Several years ago American Capital was investing in the construction of ethanol plants. In the six month gap between signing the deal and closing the deal, President Bush gave a speech on ethanol that cause ethanol stocks to “shoot through the roof.”
“We had a very healthy debate regarding the value, the first quarter we bought the asset, because there was a significant amount of time between when we priced the deal and when we invested,” Beam recalled. “In that instance, we took a write-up in the first quarter. Clearly significant events had occurred, and third party market data supported that. We went to the point of engaging a third party valuation firm to provide an independent valuation. We spent a significant amount of time with industry experts and investment bankers regarding valuations of a number of companies in the field that were planning to go public. I can’t tell you how many hours we spent on that one valuation.”

Talk to your investors
All three private equity firms represented are confident that their investors are sophisticated enough not to be alarmed by FAS 157, or the resulting fluctuations in the value of their holdings. But the GPs are still doing what they can to make the transition as smooth as possible.

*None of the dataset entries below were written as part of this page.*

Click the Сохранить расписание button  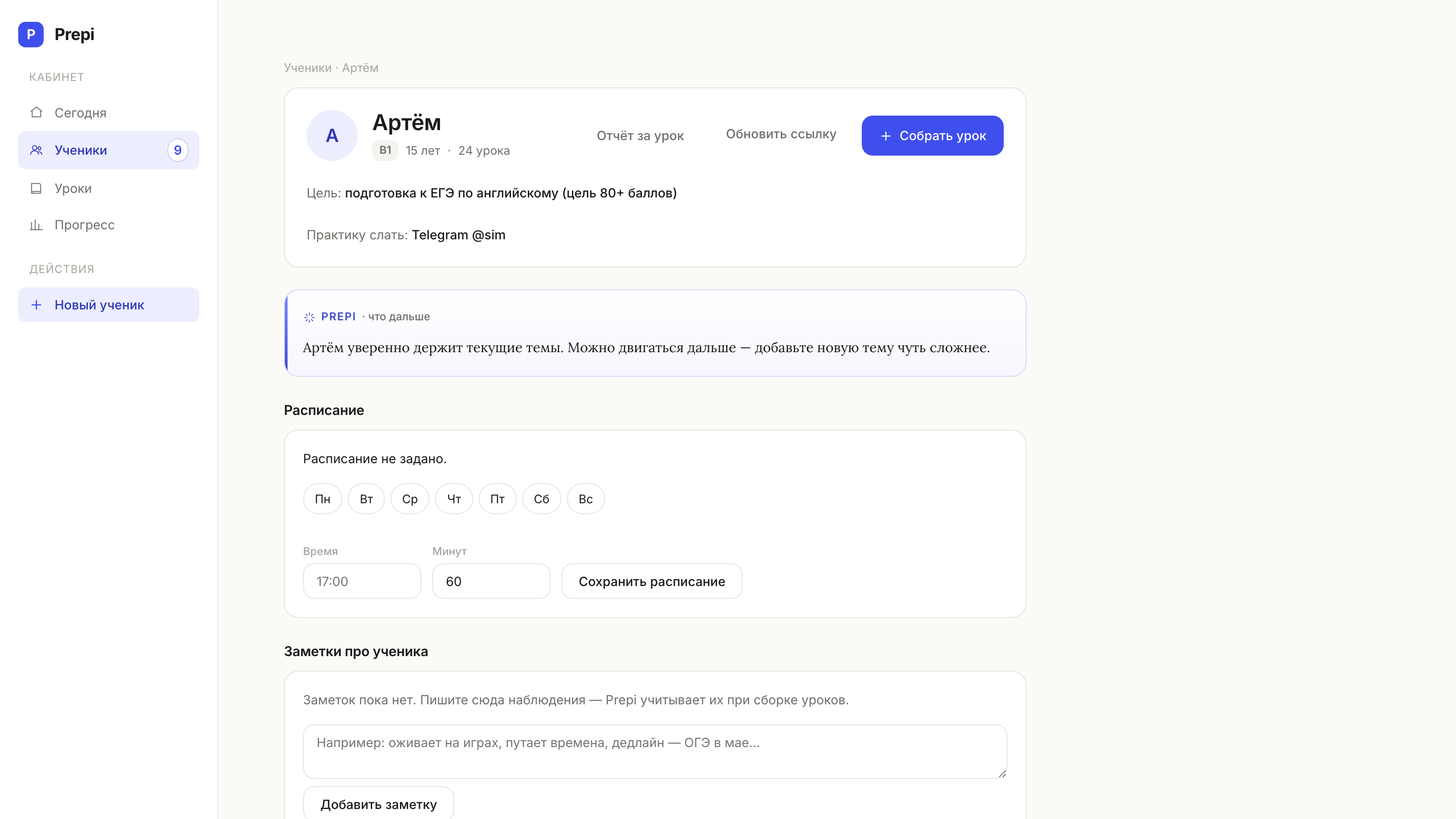(652, 581)
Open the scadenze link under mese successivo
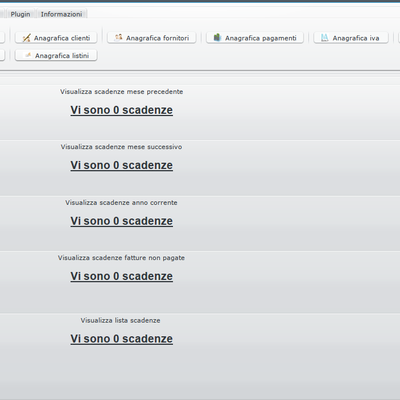Image resolution: width=400 pixels, height=400 pixels. pos(122,165)
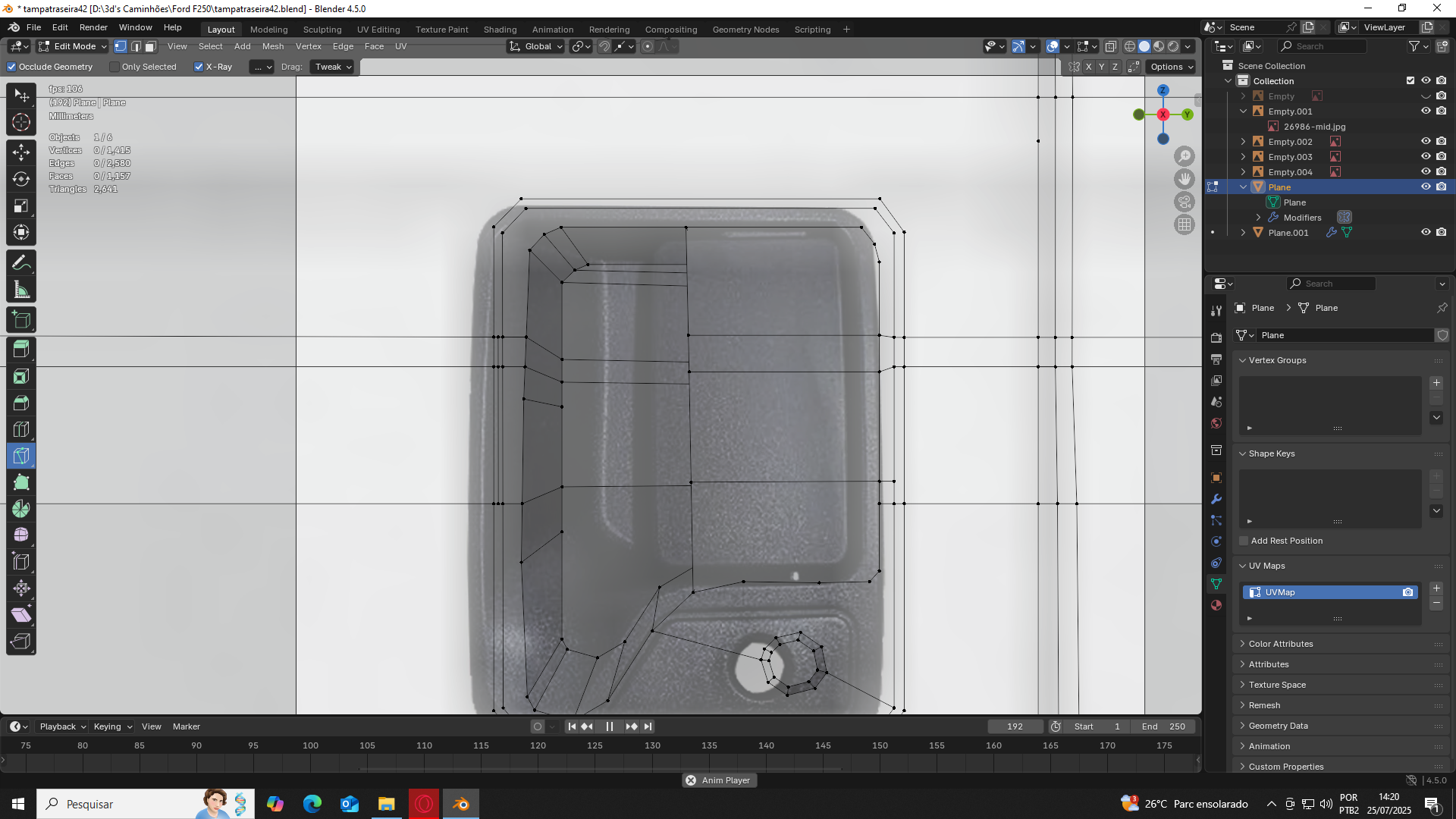The image size is (1456, 819).
Task: Click the Options button in viewport header
Action: click(1172, 67)
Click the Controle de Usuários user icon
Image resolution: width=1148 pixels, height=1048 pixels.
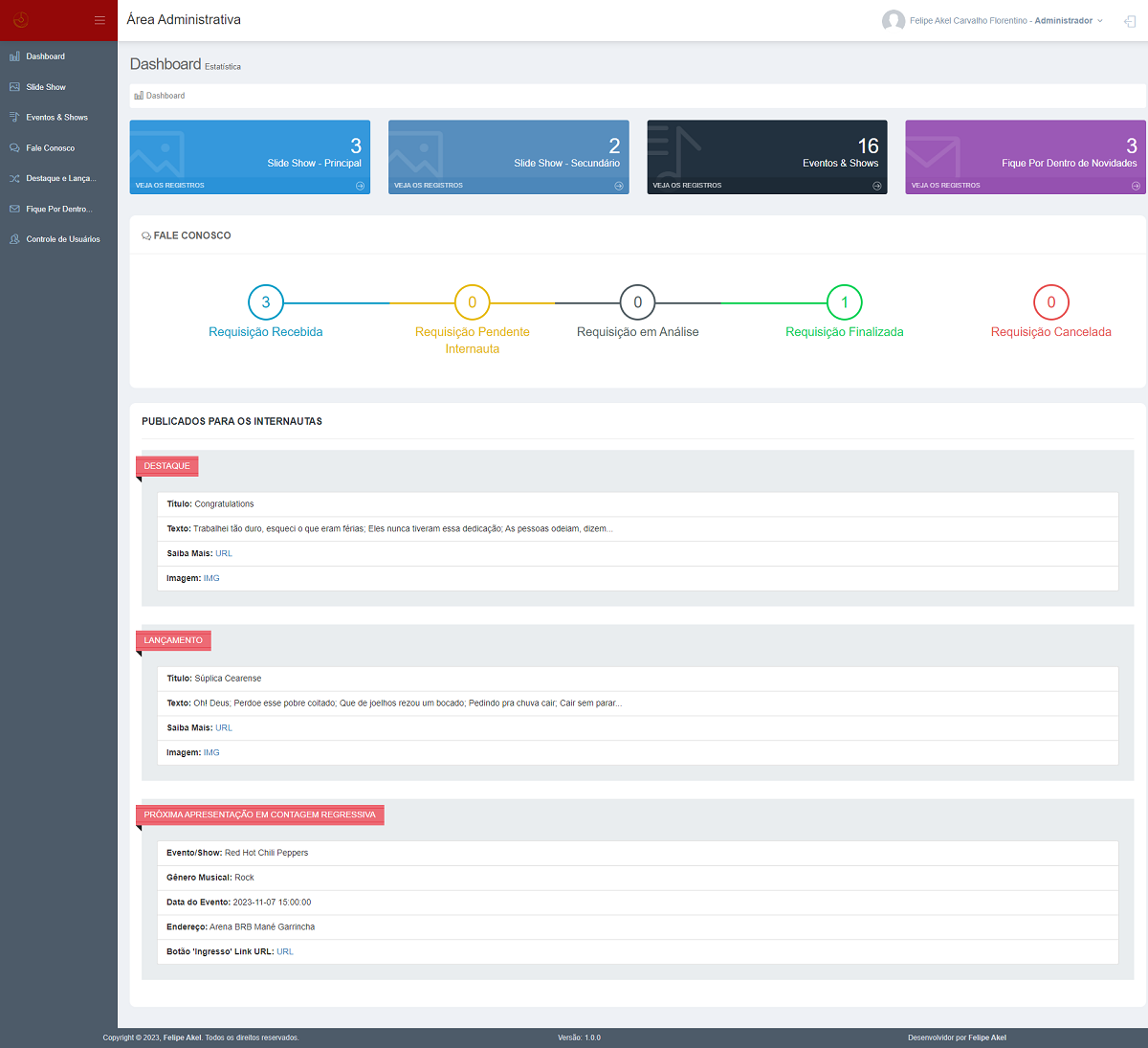(14, 239)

“We meet with the advisory board on a quarterly basis, and communicate with them throughout the quarter,” Beam said. “They’re fairly well versed on the changes that are going on out there. They’re very inquisitive as to the impact of FAS 157 on the investments, but they’re comfortable with our approach. I think that most of the conversations we have with them, they are more concerned about how the overall economy effects our portfolio companies and valuations and what that does to our multiples.”
CCMP too is in the habit of having a lengthy discussion with its investors on a quarterly basis. “They understand that there are more valuation issues now,” Unger said. “Some investors request more information for their own disclosure requirements, so we’ll walk them through our methodology and explain what we do and how we do it. Others will simply sit back and wait.
Pruthi added that in one sense, if an LP has committed to 50 or 60 different funds, they can’t be expected to know what goes on at 2,000 or more portfolio companies. “I don’t think they’re interested,” he said.
When asked if they believed that FAS 157 would make their firms less appealing or competitive over the long run, all three said they were unconcerned.
“It does create more adjustments on a quarterly basis,” Beam said, “but I think comparability and consistency in the industry are welcome out there.”
“Ultimately, the performance of your portfolio is what makes you competitive or uncompetitive,” Unger said. “Valuation is just a point in time.”